「保釈」に関するお役立ち情報
保釈に関する手続の流れ
1 保釈について
保釈は、保釈保証金を納めることで拘束中の身柄が釈放される手続のことをいい、刑事事件における身柄拘束を解く手段の一つです。
公判請求された後も身柄拘束が続いているときに行われます。
2 保釈請求
保釈の請求は、勾留されている被告人又はその弁護人及び法定代理人らが行うことができますが、多くの場合、弁護人が保釈請求を行っています。
通常、弁護人は、①被告人に権利保釈の除外事由がないことや、②被告人に裁量保釈が認められる事由があることを主張して、保釈を請求します。
①の権利保釈は、保釈のうち、刑事訴訟法で規定された除外事由にあたらなければ認められるものをいいます。
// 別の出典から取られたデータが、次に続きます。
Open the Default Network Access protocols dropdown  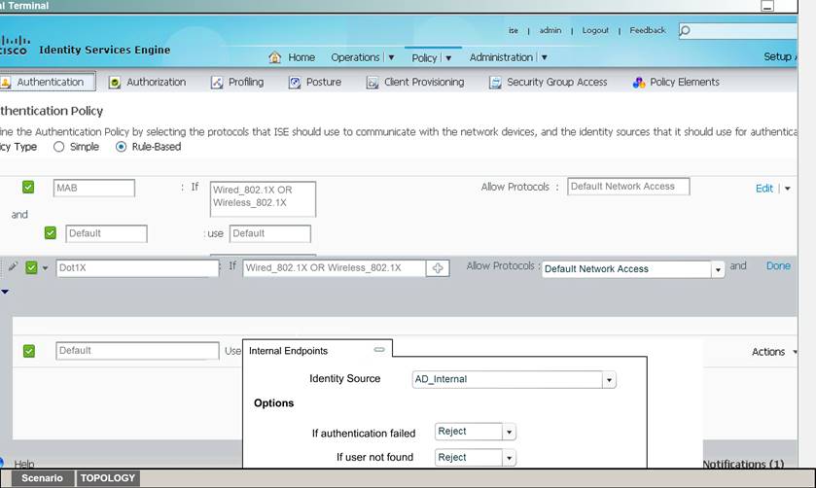point(718,269)
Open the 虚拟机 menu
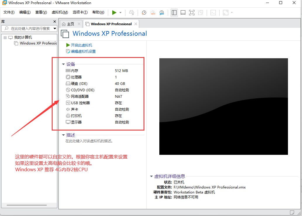 [60, 12]
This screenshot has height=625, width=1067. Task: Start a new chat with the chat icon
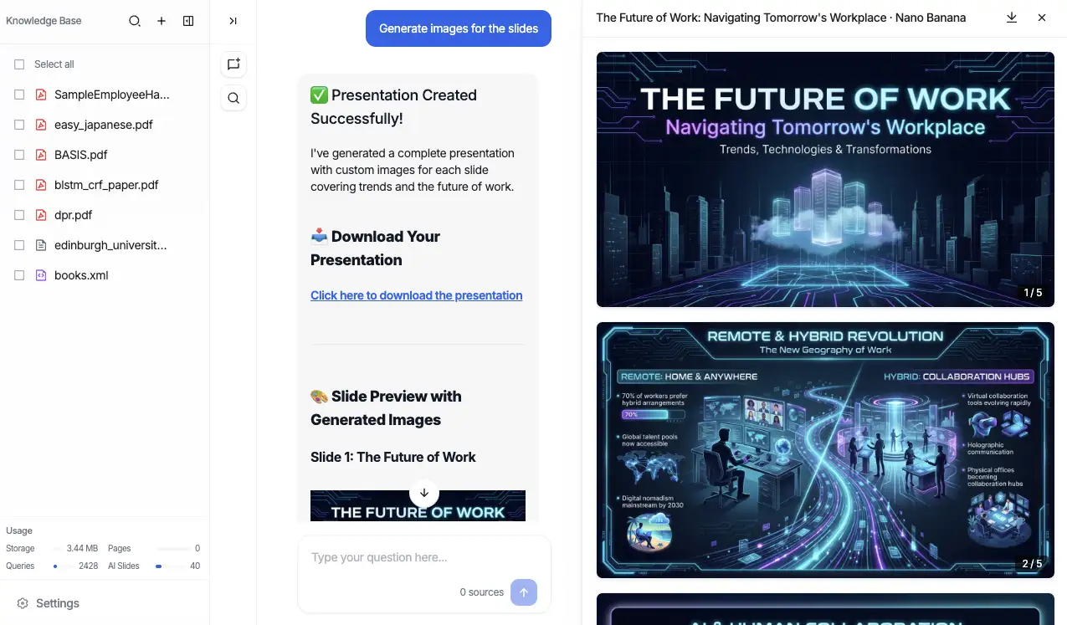coord(233,64)
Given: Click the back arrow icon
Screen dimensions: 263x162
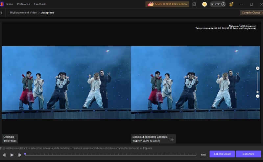Looking at the screenshot, I should [2, 12].
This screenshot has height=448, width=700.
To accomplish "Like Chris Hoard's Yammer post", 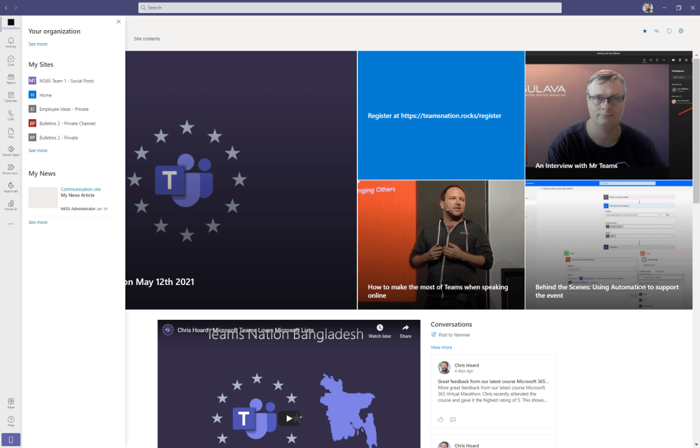I will pyautogui.click(x=440, y=419).
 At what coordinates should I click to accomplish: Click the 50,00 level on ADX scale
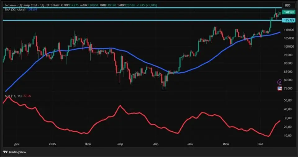[288, 100]
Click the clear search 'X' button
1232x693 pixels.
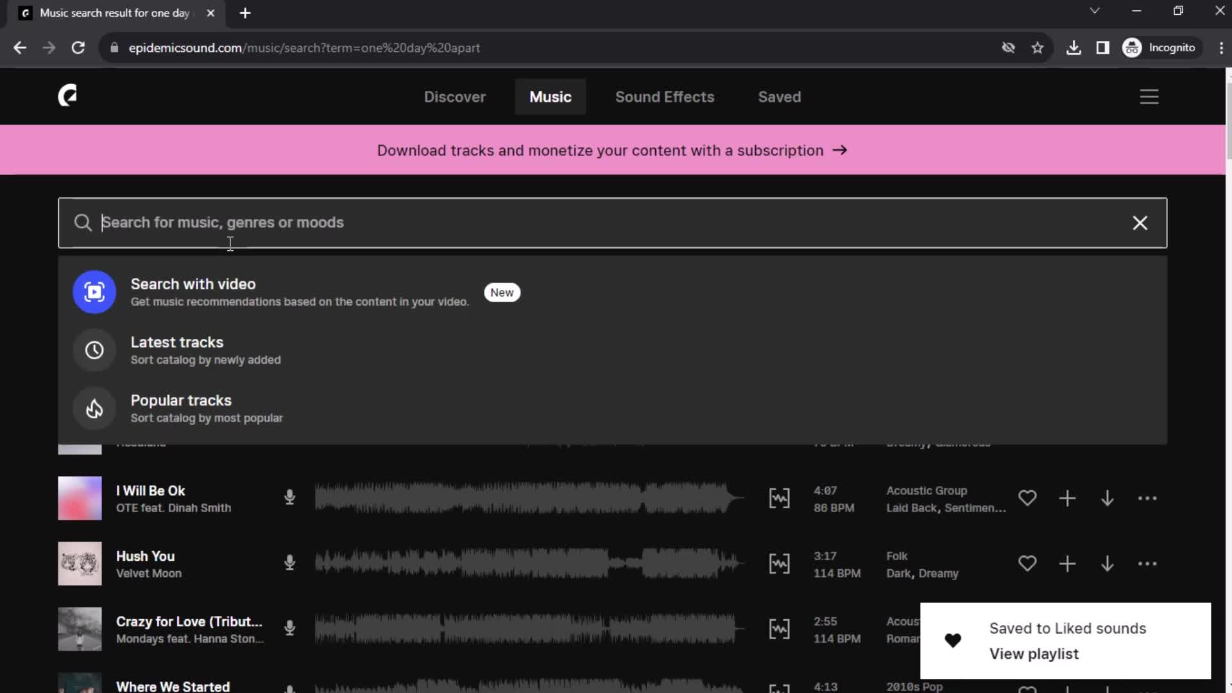pyautogui.click(x=1141, y=221)
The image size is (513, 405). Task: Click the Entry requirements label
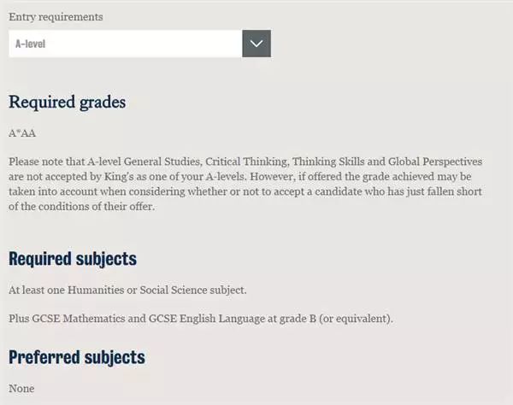pyautogui.click(x=56, y=17)
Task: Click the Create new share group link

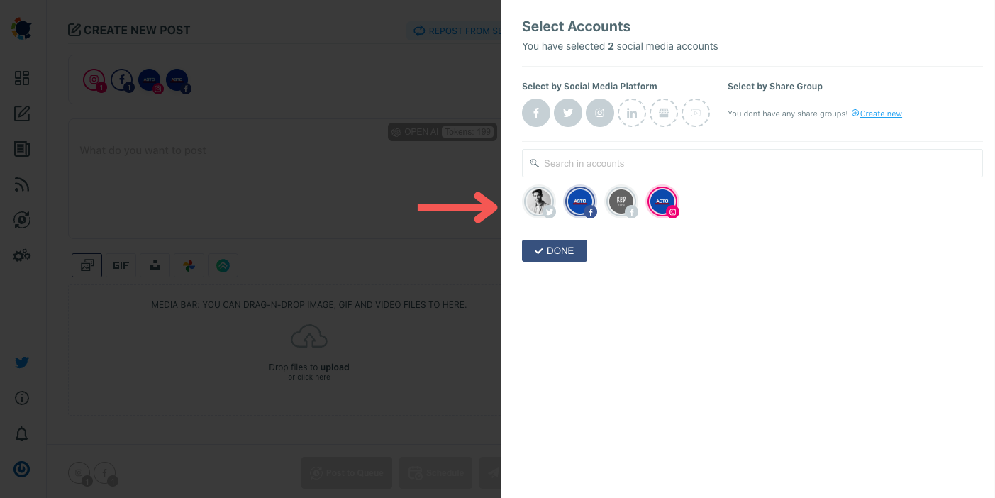Action: pyautogui.click(x=880, y=113)
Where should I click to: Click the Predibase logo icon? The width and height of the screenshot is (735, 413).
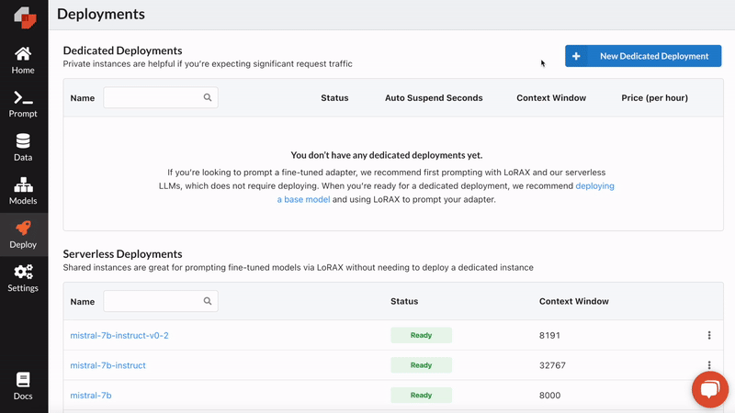point(23,17)
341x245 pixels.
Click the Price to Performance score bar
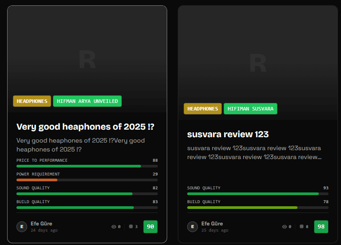[87, 166]
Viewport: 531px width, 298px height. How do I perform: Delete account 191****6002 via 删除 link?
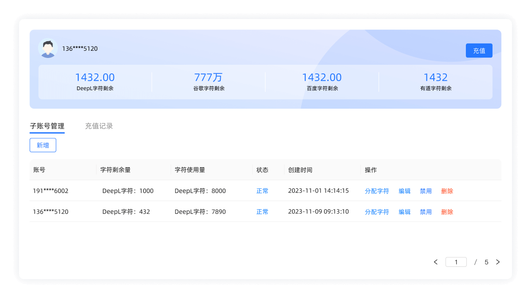[x=447, y=191]
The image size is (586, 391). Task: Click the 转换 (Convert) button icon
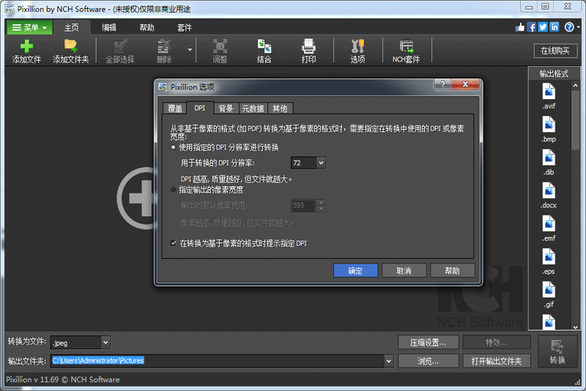[x=557, y=348]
刑事訴訟法では、権利保釈の除外事由として以下の項目が規定されています。
- ・ 一定の重大な罪を犯した場合
- ・ 過去に一定の重大な罪について有罪判決を受けた場合
- ・ 常習として一定以上の重さの罪を犯した場合
- ・ 証拠を隠滅するに足りる相当な理由がある場合
- ・ 被害者や証人に危害を加えるおそれがある場合
- ・ 氏名又は住所が明らかではない場合
弁護人は権利保釈を求める際、被告人にはこれらの除外事由がないことを主張します。
また、②の裁量保釈は、上記の権利保釈の要件を満たしていなくても、裁判所が適当と認めるときに許可されるものをいいます。
裁判所が裁量保釈を許可する際は、
- ・ 被告人に、同居している家族や身元を保証する人物がいることや、その者が被告人を逃走させないことを約束していること
- ・ 被告人が重い病気にかかっており、入院させる必要があること
- ・ 被告人が自営業者であり、資金繰りが極めて悪化していること
- ・ 被告人が受験生であり、志望校の受験が間近にあること
- ・ 被告人が弁護人と綿密な打ち合わせをする必要性があること
- ・ 被告人が介護している親族がおり、その生活が成り立たないこと
などの事情が考慮され得るものとされています。
3 釈放までの流れ
保釈の請求があった後、裁判所は、保釈を許す決定又は保釈を却下する決定をする前に、検察官の意見を聴きます。
その後、裁判所は、保釈を許すか却下するかの決定を行います。
そして、裁判所の決定に対しては、不服を申し立てることができます。
ですので、もし保釈が却下された場合でも、その決定に不服を申し立て保釈の決定をし直すように求めることができるのです。
保釈を許す決定がなされる際、保釈保証金の額が決められる他、住居を制限するなどの条件が付されます。
そして、決められた額の保釈保証金を裁判所に納めることにより、釈放されます。
保釈保証金の金額は、被告人や事件によって様々ですが、おおむね150万円から300万円程度になることが多いです。